Die Schweizerin kennt das Land bestens, sie ist gefragte Interviewpartnerin in internationalen Medien und gibt Vorlesungen zum Thema an der Stanford Universität in Kalifornien. Seit mehr als 20 Jahren engagiert sie sich in Nordkorea. Zwischen 1995 und 2006 hatte sie die Arbeit von Caritas International von Hongkong aus organisiert. Danach lebte sie fünf Jahre in der nordkoreanischen Hauptstadt Pjöngjang und leitete das Büro der Direktion für Entwicklung und Zusammenarbeit des Schweizer Außenministeriums (DEZA). Heute hilft sie über eine private Stiftung Waisenkindern, sie finanziert Prothesen und Operationen für Menschen mit Augenerkrankungen. „Bei Nordkorea denken die meisten an Atombomben, aber dort leben 24 Millionen Menschen, die ihren beschwerlichen Alltag meistern müssen“, sagte sie.

Versorgung hat sich massiv verschlechtert

Im Prinzip sei die Versorgung der Bevölkerung mit Nahrungsmitteln, Medizin, Energie und Kleidung die Aufgabe des Staates. „Sie hat sich aber seit dem Zusammenbruch der Sowjetunion massiv verschlechtert“, sagte sie. Zwar gebe es Ärzte und Kliniken, doch Ausbildung und Ausstattung seien veraltet. „Auch Medikamente sind Mangelware“, wusste Zellweger und nannte auch die verheerenden Überschwemmungen in den 90er Jahren, mit der die große Hungersnot einherging, als weiteren Grund für die prekäre Situation in dem Land. Die Hungerjahre seien zwar vorbei, aber Unterernährung sei noch immer ein Problem. Hinzu kommen die Sanktionen, die auch die Arbeit der wenigen Hilfsorganisationen vor Ort erschweren. „Wir bekommen kaum Spenden, und wir müssen Bargeld mitbringen, weil es kein Bankensystem gibt. Das erhöht die Korruptionsgefahr“, erzählte sie.

Seit ihrem ersten Besuch im Jahr 1995 hat sich die Lage dennoch positiv entwickelt. Zwar möchte sie die Politik des Regimes nicht schönreden. „Aber Kim Jong Un hat die Versorgung verbessert, er ließ Kinderspielplätze und Vergnügungsparks bauen“, berichtete sie. Auch habe dieser mit der Strategie seines Vaters gebrochen, für den das Militär immer an erster Stelle gestanden sei. „Der junge Machthaber will aber nicht nur das Nuklearprogramm, sondern auch die Wirtschaft entwickeln“, sagte Zellweger. So gibt es inzwischen große Markthallen und Kaufhäuser, in denen man so gut wie alles bekommt, sofern man Geld hat. „Ich habe sogar Schweizer Raclettekäse gefunden“, sagte sie mit einem Lächeln.

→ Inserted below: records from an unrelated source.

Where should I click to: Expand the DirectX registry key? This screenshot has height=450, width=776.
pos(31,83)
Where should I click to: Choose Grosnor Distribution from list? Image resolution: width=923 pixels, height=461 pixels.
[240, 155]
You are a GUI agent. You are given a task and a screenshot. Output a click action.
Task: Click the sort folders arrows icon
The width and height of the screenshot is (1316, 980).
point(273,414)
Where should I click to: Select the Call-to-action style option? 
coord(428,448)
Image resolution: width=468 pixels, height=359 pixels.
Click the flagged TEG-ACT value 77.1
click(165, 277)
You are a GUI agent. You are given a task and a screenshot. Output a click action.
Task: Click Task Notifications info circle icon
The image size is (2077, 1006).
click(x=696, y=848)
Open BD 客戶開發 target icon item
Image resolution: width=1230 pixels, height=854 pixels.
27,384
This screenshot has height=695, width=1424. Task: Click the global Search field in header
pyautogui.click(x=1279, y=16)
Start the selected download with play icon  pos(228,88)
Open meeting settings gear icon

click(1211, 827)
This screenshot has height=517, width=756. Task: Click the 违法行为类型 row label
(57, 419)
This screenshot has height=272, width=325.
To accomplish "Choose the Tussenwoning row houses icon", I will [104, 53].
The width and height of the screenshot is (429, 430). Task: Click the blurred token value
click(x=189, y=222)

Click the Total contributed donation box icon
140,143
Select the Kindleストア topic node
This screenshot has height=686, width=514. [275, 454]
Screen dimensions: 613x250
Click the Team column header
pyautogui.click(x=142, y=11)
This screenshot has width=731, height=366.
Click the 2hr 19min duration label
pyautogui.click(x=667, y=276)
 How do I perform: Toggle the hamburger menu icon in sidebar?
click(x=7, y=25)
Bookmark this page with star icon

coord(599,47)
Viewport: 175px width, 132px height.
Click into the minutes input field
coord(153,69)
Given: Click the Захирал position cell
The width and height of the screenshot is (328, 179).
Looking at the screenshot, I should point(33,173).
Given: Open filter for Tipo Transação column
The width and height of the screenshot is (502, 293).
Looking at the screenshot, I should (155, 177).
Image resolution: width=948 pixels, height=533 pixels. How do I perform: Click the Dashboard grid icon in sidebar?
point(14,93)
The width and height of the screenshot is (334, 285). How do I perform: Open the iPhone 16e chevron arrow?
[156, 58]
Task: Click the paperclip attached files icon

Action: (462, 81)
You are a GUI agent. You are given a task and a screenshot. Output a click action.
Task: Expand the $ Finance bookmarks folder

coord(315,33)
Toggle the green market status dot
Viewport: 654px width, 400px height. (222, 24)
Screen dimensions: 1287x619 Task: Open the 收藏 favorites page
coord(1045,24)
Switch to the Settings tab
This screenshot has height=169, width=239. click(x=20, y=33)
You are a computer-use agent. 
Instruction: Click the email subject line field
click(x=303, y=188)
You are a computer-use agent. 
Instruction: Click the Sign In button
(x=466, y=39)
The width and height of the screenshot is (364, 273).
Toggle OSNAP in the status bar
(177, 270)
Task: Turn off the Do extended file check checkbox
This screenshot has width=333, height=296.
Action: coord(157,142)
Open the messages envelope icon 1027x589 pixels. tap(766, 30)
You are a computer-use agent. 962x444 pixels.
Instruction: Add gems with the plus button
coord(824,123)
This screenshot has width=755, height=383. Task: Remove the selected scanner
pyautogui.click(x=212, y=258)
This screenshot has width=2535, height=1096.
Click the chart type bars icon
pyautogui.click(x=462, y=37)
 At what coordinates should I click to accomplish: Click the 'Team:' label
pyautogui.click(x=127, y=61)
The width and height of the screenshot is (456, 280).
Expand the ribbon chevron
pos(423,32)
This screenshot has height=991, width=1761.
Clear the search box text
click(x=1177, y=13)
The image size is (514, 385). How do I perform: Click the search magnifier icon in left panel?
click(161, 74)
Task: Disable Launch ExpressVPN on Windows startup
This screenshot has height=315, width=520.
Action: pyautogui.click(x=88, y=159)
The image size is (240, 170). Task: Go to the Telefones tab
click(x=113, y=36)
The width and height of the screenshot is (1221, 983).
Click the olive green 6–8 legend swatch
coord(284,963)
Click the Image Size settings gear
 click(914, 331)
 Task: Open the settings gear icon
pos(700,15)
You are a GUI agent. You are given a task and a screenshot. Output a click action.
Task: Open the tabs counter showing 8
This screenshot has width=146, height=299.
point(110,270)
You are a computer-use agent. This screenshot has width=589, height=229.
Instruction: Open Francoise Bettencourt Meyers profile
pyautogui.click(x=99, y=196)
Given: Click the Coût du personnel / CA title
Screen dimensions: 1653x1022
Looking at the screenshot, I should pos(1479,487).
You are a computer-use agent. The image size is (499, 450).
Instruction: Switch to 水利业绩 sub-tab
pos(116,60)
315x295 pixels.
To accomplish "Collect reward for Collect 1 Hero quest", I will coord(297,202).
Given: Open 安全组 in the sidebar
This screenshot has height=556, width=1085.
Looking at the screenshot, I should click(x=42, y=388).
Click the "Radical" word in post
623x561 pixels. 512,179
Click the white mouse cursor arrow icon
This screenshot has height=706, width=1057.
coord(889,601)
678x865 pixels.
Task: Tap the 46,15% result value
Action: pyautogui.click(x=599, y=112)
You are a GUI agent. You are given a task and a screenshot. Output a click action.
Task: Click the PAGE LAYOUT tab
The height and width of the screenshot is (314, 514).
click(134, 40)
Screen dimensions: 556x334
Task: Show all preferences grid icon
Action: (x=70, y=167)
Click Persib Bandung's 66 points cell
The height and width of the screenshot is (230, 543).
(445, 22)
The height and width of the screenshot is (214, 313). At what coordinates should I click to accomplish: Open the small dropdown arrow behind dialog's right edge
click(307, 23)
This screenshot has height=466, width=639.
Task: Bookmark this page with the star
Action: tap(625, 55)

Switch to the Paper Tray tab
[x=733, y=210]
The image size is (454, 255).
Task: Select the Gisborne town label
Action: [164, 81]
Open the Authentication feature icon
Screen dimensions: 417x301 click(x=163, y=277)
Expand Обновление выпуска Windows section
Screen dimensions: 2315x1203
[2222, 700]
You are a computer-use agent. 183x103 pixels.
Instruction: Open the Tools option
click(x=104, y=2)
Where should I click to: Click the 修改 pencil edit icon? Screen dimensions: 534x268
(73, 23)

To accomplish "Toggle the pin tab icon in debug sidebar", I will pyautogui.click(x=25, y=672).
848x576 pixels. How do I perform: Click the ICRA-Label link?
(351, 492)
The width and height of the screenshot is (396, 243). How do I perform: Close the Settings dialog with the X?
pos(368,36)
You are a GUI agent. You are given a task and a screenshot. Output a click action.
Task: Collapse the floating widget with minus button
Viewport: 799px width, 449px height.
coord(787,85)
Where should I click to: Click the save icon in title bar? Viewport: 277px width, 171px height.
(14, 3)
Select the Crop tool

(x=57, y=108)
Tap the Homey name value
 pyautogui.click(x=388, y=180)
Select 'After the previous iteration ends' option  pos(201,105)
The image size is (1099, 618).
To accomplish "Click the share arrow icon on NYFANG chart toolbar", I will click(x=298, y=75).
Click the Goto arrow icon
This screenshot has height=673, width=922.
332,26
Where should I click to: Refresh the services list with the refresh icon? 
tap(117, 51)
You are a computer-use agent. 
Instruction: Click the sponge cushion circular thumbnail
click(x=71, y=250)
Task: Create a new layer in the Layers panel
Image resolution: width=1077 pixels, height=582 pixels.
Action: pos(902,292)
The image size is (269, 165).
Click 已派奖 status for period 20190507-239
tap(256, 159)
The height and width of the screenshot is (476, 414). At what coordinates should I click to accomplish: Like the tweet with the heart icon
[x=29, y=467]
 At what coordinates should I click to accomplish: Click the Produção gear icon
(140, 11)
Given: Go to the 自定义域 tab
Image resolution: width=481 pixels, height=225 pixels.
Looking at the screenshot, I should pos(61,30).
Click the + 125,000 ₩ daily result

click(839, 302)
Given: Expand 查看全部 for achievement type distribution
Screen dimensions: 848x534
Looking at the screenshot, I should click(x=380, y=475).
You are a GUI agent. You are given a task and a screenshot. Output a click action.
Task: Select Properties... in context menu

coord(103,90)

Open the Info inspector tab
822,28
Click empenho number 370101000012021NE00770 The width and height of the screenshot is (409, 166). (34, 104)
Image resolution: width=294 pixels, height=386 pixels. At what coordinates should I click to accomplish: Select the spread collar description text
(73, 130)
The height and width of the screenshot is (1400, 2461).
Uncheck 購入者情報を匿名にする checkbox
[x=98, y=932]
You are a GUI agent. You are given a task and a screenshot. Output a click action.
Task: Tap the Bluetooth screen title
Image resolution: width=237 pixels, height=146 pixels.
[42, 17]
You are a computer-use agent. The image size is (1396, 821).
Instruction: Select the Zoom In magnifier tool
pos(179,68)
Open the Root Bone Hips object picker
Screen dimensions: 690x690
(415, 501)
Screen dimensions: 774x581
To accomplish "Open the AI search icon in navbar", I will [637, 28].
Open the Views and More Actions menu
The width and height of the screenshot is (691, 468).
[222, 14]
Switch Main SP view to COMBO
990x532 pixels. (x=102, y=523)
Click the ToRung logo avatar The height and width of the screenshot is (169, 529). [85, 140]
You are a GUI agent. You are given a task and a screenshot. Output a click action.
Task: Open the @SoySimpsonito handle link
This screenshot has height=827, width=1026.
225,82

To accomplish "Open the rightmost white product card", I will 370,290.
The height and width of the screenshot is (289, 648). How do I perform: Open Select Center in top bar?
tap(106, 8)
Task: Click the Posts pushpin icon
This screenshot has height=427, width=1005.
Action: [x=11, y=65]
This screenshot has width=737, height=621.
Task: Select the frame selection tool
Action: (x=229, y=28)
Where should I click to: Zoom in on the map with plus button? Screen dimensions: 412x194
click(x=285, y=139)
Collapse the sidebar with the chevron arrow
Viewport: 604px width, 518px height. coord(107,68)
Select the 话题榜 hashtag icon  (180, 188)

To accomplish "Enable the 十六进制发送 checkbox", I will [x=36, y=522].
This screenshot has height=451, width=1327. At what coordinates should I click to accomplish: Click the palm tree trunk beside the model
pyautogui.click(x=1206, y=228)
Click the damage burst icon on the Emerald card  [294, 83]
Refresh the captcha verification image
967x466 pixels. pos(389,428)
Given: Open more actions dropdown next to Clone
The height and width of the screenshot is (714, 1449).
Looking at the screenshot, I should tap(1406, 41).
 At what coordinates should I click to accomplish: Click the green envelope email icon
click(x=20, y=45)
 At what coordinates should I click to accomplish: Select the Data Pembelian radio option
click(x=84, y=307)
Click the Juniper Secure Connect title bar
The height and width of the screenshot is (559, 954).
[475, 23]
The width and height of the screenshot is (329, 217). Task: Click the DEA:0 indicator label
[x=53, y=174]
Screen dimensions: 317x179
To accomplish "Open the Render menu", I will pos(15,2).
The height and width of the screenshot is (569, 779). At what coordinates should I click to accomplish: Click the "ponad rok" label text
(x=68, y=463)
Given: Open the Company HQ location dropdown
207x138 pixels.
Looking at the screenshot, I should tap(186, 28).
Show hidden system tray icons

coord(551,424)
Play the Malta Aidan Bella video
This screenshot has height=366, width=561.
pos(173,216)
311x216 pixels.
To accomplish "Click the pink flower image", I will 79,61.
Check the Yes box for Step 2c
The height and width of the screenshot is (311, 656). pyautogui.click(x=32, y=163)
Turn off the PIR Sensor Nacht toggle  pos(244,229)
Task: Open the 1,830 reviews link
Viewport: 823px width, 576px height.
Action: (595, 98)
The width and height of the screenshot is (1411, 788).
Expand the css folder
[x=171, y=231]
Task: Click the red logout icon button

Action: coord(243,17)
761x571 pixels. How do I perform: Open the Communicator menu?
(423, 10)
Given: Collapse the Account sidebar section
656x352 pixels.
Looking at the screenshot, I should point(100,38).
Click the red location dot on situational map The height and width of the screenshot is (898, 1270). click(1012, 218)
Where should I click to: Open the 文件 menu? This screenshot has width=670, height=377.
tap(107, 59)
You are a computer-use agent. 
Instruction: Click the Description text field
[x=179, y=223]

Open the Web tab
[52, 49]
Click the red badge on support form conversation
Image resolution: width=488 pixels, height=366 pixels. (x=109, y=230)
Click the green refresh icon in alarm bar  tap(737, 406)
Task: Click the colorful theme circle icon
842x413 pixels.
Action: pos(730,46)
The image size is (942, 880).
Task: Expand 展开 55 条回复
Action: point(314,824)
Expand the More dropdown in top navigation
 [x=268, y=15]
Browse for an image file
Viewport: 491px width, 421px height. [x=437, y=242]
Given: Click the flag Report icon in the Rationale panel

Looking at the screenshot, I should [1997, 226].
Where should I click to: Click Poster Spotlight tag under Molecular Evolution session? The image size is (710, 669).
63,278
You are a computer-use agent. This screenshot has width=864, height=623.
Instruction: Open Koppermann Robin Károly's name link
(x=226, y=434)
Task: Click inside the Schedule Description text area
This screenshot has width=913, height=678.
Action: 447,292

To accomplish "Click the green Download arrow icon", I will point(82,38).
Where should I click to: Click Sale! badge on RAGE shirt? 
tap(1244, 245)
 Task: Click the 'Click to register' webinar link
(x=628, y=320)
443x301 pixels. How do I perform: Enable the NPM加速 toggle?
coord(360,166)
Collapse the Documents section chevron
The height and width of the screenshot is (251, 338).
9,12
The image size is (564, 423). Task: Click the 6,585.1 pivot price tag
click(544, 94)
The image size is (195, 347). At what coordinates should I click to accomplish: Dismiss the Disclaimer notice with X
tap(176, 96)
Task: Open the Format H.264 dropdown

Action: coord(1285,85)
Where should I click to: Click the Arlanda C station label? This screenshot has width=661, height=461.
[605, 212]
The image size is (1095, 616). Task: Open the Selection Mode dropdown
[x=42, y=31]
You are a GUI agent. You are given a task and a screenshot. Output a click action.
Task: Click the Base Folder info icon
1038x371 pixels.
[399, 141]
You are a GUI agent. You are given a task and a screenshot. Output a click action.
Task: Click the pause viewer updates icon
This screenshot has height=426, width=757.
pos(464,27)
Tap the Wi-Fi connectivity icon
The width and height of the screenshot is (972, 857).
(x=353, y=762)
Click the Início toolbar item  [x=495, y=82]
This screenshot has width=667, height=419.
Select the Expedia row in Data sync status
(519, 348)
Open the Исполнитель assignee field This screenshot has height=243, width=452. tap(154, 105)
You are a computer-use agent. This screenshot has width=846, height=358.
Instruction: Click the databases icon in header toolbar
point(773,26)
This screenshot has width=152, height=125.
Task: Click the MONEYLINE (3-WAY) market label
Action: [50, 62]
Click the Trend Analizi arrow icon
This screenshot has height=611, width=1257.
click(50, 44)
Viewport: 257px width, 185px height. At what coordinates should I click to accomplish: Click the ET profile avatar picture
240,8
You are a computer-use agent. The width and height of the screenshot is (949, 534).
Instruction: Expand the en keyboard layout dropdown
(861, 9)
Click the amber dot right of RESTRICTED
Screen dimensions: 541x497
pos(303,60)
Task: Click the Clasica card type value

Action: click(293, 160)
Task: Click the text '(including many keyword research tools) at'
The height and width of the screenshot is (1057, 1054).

Fröhliches Volk trotz aller Probleme

Gerade in der Hauptstadt, in der etwa drei Millionen Menschen leben, hat sich ihr zufolge eine kleine Mittelschicht gebildet. „Man erkennt sie an den Mobiltelefonen, sie besitzen Devisen, essen in Restaurants, haben Solarzellen an Fenstern, und sie fahren mit dem Taxi zur Arbeit“, erzählte sie. Autofahren dürfe der Durchschnittsbürger aber nicht. Auch sie war anfangs durch die Straßen Pjöngjangs rumgekurvt. „Aber das hätte fast für Unfälle gesorgt. Eine Ausländerin und Frau am Steuer, da waren die meisten baff!“, erinnerte sie sich. Zudem sei die Bewegungsfreiheit der Bürger stark eingeschränkt. „Man darf nicht einfach umziehen, die Wohnungen werden zugeteilt“, erklärte Zellweger, die sich übrigens mit ihren ständigen Begleitern arrangiert hatte. „Man muss sie als Kollegen sehen und nicht als Aufpasser.“

Weil der Strom und die Heizung regelmäßig ausfielen, frage sie sich noch bis heute, wie sie die „bitterkalten Winter“ überlebt habe. „Dennoch möchte ich die Zeit in Nordkorea nicht missen“, sagte Zellweger und erzählte von einem trotz aller Probleme fröhlichen Volk in dem Land, in dem seit dem Koreakrieg formell nur eine Waffenruhe gilt, denn ein Friedensvertrag wurde nie unterzeichnet. „Es wird viel gefeiert, die Nordkoreaner lieben Musik, vor allem klassische!“ Die asiatische Gastfreundschaft spiele freilich auch dort eine große Rolle. “Das ist manchmal sehr beschämend, wenn man weiß, dass die Menschen arm sind“, sagte sie.

Die Schweizerin kam auf Einladung des katholischen Pfarrers Franz Pitzal ins Bonifatiushaus nach Renningen. „Der Kontakt besteht schon seit 40 Jahren“, erzählte der Pfarrer. „Damals war sie für die Caritas in Hongkong tätig, und wir hatten sie mit unserer ersten großen Sternsinger-Aktion unterstützt.“ Spenden fließen noch bis heute in Projekte vor Ort.